Ambiente

56 empresas em Lisboa prometem reduzir pegada ecológica

56 empresas em Lisboa prometem reduzir pegada ecológica

Nos próximos dois anos, 56 empresas sediadas em Lisboa vão mudar a forma como trabalham para melhorar o seu impacto ambiental na cidade, implementando 200 ações concretas.

Oferecer pacotes de mobilidade aos funcionários, incentivá-los a deslocarem-se de carro e bicicletas partilhadas para os locais de trabalho ou estimularem o teletrabalho (trabalhar a partir de casa) estão entre algumas das metas. O compromisso destas entidades com a autarquia lisboeta e o World Business Council for Sustainable Development (WBCSD) ficou definido ao final desta manhã, com a assinatura do Pacto de Mobilidade Empresarial para a Cidade de Lisboa (PMEL).

O acordo voluntário, segundo a autarquia "o primeiro em Portugal", fornece "uma plataforma de colaboração entre entidades públicas e privadas, no qual as empresas se comprometem a trabalhar com o Município na procura de soluções de mobilidade mais seguras, acessíveis, eficientes e sustentáveis" e pretende "melhorar e transformar ativamente a mobilidade em Lisboa". Entre as medidas a adotar estão, por exemplo, "a eletrificação das frotas de trabalho" ou o "teletrabalho". "Estas empresas representam 80 mil pessoas, 15% das pessoas que trabalham na cidade. Se ficassem a trabalhar em casa uma vez por semana, por exemplo, seriam menos 20% de pessoas a movimentarem-se na cidade", explicou o vereador da Mobilidade na Câmara de Lisboa, Miguel Gaspar.
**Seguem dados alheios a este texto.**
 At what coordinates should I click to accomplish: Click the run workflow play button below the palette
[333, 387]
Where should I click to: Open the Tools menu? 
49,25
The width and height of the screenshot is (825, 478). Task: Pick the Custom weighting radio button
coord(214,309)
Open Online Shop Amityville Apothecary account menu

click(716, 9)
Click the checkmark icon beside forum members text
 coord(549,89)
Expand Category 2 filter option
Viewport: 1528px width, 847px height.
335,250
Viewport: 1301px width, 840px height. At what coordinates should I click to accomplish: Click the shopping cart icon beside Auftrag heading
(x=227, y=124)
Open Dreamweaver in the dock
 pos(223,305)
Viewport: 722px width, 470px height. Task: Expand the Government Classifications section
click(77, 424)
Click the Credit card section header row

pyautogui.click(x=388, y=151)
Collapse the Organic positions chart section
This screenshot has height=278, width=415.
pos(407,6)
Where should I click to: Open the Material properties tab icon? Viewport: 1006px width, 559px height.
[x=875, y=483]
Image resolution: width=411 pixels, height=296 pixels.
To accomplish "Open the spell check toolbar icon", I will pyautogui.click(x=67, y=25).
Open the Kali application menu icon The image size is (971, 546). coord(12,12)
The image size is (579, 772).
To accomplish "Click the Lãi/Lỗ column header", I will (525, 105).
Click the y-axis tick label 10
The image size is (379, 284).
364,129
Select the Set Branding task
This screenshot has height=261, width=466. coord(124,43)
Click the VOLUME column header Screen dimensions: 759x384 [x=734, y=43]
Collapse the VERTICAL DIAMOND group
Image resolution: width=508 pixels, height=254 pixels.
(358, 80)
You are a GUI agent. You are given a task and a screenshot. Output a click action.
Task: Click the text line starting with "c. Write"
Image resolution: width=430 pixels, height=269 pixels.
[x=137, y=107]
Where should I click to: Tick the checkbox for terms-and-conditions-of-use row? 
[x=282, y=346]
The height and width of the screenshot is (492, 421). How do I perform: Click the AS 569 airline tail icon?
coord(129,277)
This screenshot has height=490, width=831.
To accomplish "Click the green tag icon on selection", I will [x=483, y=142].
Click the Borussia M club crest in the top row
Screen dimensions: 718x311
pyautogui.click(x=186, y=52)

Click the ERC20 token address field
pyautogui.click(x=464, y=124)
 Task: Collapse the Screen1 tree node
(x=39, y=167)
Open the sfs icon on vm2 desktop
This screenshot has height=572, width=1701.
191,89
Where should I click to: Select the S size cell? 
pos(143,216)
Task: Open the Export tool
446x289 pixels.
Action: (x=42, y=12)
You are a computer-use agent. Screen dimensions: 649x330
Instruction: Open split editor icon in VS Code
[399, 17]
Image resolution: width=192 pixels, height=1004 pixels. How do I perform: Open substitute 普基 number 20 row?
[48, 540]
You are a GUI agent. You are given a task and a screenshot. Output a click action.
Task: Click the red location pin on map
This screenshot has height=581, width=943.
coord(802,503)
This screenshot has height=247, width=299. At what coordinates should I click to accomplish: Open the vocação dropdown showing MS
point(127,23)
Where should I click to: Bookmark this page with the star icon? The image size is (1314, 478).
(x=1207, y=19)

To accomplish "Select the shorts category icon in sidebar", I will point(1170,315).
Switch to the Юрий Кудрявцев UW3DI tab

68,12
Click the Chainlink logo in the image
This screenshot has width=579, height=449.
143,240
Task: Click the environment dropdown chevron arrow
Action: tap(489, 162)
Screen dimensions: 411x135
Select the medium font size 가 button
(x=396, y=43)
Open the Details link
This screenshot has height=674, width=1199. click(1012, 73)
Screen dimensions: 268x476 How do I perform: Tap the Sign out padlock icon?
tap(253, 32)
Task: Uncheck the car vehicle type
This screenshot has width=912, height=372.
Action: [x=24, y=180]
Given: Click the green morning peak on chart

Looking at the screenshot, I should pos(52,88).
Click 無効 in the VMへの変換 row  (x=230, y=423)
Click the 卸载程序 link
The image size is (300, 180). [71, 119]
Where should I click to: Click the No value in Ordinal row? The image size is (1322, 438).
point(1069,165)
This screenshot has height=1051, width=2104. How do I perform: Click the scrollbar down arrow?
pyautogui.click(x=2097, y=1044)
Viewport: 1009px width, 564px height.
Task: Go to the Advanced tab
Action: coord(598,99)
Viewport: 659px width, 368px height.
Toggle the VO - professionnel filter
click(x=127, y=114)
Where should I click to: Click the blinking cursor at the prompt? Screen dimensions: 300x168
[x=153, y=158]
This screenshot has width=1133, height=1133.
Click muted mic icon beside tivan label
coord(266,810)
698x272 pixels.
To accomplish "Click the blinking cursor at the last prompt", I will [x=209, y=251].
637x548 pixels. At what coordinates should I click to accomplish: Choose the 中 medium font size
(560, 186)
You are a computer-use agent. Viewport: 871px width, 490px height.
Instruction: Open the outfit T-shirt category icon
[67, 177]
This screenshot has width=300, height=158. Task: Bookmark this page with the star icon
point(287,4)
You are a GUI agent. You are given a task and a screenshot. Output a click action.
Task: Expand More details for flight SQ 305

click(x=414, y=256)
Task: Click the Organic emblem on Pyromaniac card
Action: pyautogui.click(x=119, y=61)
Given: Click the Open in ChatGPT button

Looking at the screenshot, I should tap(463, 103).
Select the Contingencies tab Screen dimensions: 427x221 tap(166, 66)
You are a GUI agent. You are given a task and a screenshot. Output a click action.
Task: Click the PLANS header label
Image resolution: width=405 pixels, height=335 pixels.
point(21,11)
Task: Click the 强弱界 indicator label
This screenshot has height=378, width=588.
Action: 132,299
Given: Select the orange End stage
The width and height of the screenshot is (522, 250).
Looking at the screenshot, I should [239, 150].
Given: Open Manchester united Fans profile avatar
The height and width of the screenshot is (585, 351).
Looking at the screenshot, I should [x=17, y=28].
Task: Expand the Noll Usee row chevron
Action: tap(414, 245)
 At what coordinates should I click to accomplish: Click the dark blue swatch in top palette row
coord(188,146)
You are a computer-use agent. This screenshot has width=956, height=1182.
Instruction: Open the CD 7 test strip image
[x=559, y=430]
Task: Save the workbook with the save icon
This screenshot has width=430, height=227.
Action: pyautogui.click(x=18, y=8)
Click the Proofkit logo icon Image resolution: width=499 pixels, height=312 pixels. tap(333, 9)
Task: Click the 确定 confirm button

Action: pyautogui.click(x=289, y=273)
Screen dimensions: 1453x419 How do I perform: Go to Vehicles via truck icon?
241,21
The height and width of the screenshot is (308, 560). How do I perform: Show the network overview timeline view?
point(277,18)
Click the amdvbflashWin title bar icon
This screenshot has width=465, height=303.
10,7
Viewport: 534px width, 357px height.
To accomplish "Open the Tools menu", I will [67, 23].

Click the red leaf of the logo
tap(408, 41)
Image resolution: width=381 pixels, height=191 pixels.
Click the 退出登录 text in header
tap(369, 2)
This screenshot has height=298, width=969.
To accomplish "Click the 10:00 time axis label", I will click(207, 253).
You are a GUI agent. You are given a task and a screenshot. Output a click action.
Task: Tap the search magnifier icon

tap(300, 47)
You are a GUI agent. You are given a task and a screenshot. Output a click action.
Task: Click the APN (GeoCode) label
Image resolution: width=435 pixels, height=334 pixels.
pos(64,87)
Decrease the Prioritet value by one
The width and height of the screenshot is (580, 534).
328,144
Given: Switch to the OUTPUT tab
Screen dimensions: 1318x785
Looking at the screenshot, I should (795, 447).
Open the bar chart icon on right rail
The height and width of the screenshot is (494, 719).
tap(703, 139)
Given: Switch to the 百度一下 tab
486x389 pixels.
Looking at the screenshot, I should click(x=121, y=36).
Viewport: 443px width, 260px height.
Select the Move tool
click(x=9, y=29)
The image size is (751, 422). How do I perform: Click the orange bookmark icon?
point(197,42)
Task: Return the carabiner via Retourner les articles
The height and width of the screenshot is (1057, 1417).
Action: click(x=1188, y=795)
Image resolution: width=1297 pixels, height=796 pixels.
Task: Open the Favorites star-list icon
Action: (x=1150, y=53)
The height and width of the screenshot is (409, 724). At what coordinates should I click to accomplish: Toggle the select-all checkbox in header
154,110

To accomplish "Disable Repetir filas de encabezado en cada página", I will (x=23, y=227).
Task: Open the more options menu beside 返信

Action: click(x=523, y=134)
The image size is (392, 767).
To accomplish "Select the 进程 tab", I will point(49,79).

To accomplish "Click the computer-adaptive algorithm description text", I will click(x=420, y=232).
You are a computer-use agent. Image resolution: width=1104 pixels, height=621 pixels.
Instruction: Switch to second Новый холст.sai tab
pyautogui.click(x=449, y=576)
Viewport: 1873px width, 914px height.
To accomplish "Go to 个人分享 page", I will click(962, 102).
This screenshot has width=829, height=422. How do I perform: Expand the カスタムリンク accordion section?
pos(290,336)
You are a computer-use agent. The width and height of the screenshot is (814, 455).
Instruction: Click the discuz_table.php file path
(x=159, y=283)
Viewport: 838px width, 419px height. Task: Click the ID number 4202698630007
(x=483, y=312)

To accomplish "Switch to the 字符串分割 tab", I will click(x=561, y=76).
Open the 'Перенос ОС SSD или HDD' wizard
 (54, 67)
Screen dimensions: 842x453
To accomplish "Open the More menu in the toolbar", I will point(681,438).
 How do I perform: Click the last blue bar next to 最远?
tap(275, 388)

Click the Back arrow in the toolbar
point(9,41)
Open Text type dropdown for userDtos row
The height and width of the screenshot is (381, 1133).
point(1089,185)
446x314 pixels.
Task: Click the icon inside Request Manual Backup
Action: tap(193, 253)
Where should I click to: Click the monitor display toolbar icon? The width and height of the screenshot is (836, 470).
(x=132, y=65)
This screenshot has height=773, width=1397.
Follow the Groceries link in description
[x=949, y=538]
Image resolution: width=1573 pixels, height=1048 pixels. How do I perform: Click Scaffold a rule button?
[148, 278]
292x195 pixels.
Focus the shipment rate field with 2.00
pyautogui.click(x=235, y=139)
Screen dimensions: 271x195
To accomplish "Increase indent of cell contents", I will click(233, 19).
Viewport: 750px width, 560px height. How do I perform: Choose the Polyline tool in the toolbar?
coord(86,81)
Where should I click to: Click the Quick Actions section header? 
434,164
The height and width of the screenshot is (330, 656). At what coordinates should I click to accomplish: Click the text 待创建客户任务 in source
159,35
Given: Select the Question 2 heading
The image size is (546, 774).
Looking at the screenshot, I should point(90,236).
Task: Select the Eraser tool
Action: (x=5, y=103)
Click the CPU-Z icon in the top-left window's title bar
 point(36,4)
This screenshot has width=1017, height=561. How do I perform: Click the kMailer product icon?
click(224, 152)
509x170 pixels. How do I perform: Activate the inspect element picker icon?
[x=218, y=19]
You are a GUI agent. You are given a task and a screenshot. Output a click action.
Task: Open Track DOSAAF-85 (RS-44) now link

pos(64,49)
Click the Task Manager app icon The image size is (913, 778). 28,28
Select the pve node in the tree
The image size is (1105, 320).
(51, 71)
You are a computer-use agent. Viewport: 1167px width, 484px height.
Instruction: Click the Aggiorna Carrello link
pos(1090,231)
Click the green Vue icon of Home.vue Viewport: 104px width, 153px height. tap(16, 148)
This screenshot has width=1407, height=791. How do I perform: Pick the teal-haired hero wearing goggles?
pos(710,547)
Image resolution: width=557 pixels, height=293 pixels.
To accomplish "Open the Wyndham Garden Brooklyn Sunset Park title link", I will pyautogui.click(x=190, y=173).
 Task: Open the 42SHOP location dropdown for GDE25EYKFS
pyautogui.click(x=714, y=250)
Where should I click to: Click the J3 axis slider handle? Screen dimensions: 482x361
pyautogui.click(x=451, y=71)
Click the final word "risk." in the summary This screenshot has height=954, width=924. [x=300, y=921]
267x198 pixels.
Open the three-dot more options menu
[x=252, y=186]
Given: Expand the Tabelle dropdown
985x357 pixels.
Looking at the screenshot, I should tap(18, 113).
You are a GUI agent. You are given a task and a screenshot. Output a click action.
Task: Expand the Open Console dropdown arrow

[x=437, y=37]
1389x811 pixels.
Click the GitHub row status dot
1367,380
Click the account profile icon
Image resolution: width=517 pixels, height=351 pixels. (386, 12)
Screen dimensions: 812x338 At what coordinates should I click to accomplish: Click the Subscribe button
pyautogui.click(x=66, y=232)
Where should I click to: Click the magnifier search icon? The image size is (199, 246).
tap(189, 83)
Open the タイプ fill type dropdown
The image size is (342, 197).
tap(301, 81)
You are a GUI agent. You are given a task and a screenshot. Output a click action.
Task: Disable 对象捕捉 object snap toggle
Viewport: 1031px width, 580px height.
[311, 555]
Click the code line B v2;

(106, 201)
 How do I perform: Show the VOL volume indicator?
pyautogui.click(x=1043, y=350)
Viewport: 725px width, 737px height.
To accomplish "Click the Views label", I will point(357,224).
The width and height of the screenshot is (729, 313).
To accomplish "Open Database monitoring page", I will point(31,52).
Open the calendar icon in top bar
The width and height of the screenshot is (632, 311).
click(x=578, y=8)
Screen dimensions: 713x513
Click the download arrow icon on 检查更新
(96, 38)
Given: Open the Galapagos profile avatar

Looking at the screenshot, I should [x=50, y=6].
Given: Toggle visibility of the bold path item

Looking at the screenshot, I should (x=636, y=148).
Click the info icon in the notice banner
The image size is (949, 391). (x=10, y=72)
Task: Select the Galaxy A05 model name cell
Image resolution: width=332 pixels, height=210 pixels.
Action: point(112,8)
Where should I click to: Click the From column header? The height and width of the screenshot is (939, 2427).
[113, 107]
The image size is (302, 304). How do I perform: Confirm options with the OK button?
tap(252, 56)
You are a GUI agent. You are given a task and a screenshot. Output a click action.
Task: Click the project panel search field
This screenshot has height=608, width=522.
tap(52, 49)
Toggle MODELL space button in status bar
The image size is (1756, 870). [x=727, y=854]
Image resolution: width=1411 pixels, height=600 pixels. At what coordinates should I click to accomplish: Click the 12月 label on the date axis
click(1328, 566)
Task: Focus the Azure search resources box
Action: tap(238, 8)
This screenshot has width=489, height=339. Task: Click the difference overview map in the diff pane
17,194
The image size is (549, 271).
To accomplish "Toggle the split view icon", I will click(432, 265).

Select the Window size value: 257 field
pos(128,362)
As empresas, que vão desde a EDP, aos CTT, a plataformas de carros partilhados como a Uber, a Deco, a Deloitte, a Brisa, a Carris, a Galp, a Ikea, a ANA, a Siemens, a Casa da Moeda, a Infra Estruturas de Portugal, o Colégio dos Salesianos, entre outras, vão reunir-se duas vezes por ano com a Câmara de Lisboa e World Business Council for Sustainable Development (WBCSD) para perceberem " o que correu bem e o que correu mal e o que se pode fazer mais para melhorar a mobilidade na cidade e reduzir a pegada ecológica", reforçou o vereador da mobilidade.

Mais carreiras elétricas

O presidente da Carris, Tiago Farias, o primeiro a discursar, anunciou que a partir de 2020 haverá carreiras "100% elétricas" e aumentará a frota de bicicletas elétricas. A empresa de transportes públicos de Lisboa terá ainda um plano de mobilidade empresarial, que passará por melhorar a forma como os funcionários acedem ao local do trabalho.